The Easter Island inhabitants’ life, as well as in Polynesian cultures, was organized around their Rapa Nui religion and spiritual beliefs. These beliefs and their evolution significantly affected the course of history.
The religious rituals started from birth, when the umbilical cord was cut, and extended through their whole lives, including rituals for the first haircut, the first tattoos, initiation and coming of age rituals.
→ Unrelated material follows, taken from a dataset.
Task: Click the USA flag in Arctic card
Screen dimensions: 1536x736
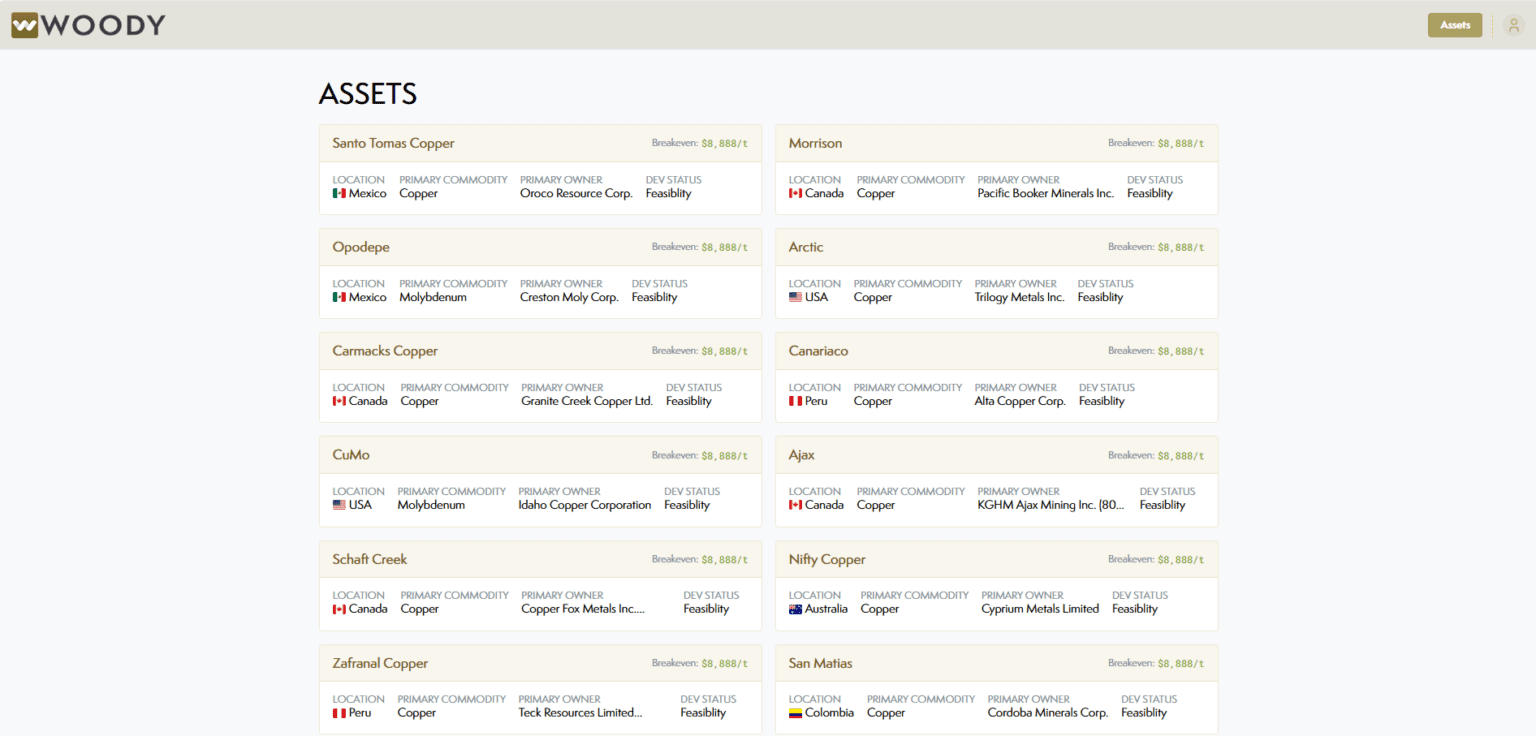Action: [795, 298]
But perhaps the most important rituals, that most affected Rapa Nui art and history, were the ones associated with death. The Rapa Nui believed that their forefathers’ spirits had the ability to come to their aid in case it was necessary, since the spirit remained around his relatives for a long time before leaving for good. This spiritual energy or mana, attributed mostly to chiefs and important members of society, had the ability to influence events for a long time.
This cult to the ancestors led to the development of a funeral ritual which consisted in wrapping the bodies in vegetable fabric and expose them to open air inside the ahu until their decomposition. Finally, the bones were washed and deposited in a funeral chamber in the same ahu, so that the spirit could reunite with its ancestors.
But above all else, the ancestor cult gave way to the most representative Easter Island characteristic, the moai. When a tribe chief or any of the important members dies, a moai was ordered to be sculpted in the Rano Raraku quarry and was later transported to its village and placed on an ahu or ceremonious altar. Once placed on its altar, the eyes and pukao were placed (a type of hat carved from red scoria), at which moment the moai obtained their mana and could exercise their power. There were more than 300 ahus on the whole island and more than 600 moai, mainly in the coastal regions and always facing their village, which it protected.
But the crisis and conflicts within the population, due to the scarcity of food, which happened between the 17th and 18th centuries, caused a decline in the moais and ancestor cult era, giving way to a new religious and political order.
The belief in Make-Make or creating god prevails even more strongly and it is at this point that the Tangata Manu or Birdman ceremony starts being celebrated, through which the island’s governors are chosen. In this way a member of the working class could still gain political power, since the competition for the first manutara (Easter Island seagull) egg requires a great strength and physical prowess.
There were also a series of prohibitions and precepts that governed the daily life of Rapanui, who were known by the name of tapu (taboo). The tapu were bans or prohibitions to do certain things, such as getting a haircut, or determining areas closed for fishing rights or other circumstances.